-- What you will do --
A - In the passage on private-label production, rewrite the section that begins at the words "From that point, however, the" and stops after "firm in 1995.", with "private-label manufacturing" replaced by "store-brand manufacturing".
B - According to the passage on private-label production, in what year was Borden sold to an investment firm?

--- Start of Passage to read ---

Some brand-name manufacturers make private-label goods only to use occasional excess production capacity. In those circumstances, private-label production may seem tempting. But beware. Although the system may work well for a company for a time, private-label production can become a narcotic. A manufacturer that begins making private-label products to take up excess capacity may soon find itself taking orders for private-label goods in categories where the market share of its own brand is weak.

For manufacturers seeking only to use excess capacity, private-label production can eventually become a narcotic.

That step, too, may seem reasonable enough. Indeed, production managers may argue that in addition to using up excess capacity, private-label production can increase cumulative production experience and lower unit manufacturing and distribution costs. Heinz, for example, is a major supplier of private-label baby food. However, it is easy to slide down the slippery slope. The next step in the process is to supply private-label goods in categories that are the lifeblood of the manufacturer’s branded sales. After all, the thinking goes, high-volume private-label orders placed well in advance of required delivery dates can help smooth production and take less time and effort per unit to sell than the company’s own branded goods.

From that point, however, the results of those tactics are predictable: The company’s strategy becomes confused; it starts to cannibalize its brand-name products; and it may even face financial disaster. Consider what happened to Borden. Once a strong manufacturer of well-known brands, Borden found itself floundering in the early 1990s largely because of a progressive, and eventually excessive, commitment to private-label manufacturing, which eroded its focus on sustaining its branded products. As a result of declining margins and cash flows, the company was finally sold to an investment firm in 1995.

--- End of Passage to read ---
--- Start of Available data ---

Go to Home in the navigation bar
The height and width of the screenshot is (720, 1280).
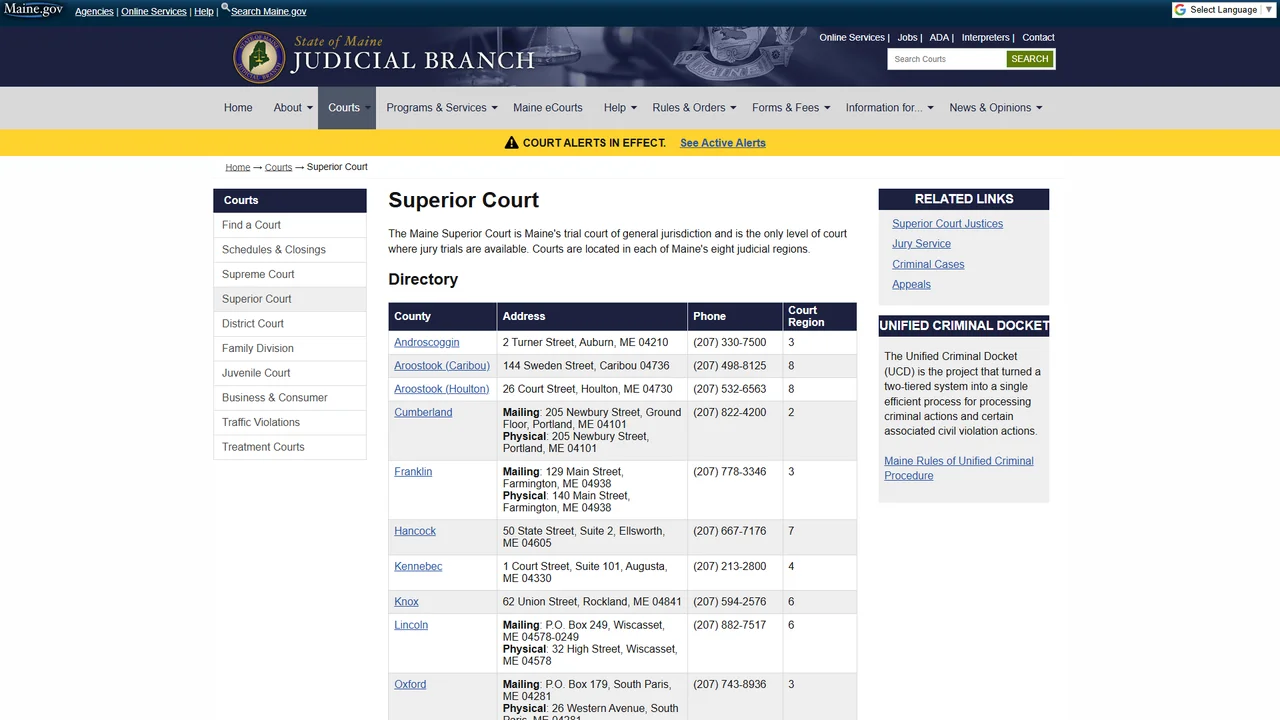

--- End of Available data ---

-- Responses per task --
A -
From that point, however, the results of those tactics are predictable: The company’s strategy becomes confused; it starts to cannibalize its brand-name products; and it may even face financial disaster. Consider what happened to Borden. Once a strong manufacturer of well-known brands, Borden found itself floundering in the early 1990s largely because of a progressive, and eventually excessive, commitment to store-brand manufacturing, which eroded its focus on sustaining its branded products. As a result of declining margins and cash flows, the company was finally sold to an investment firm in 1995.

B - 1995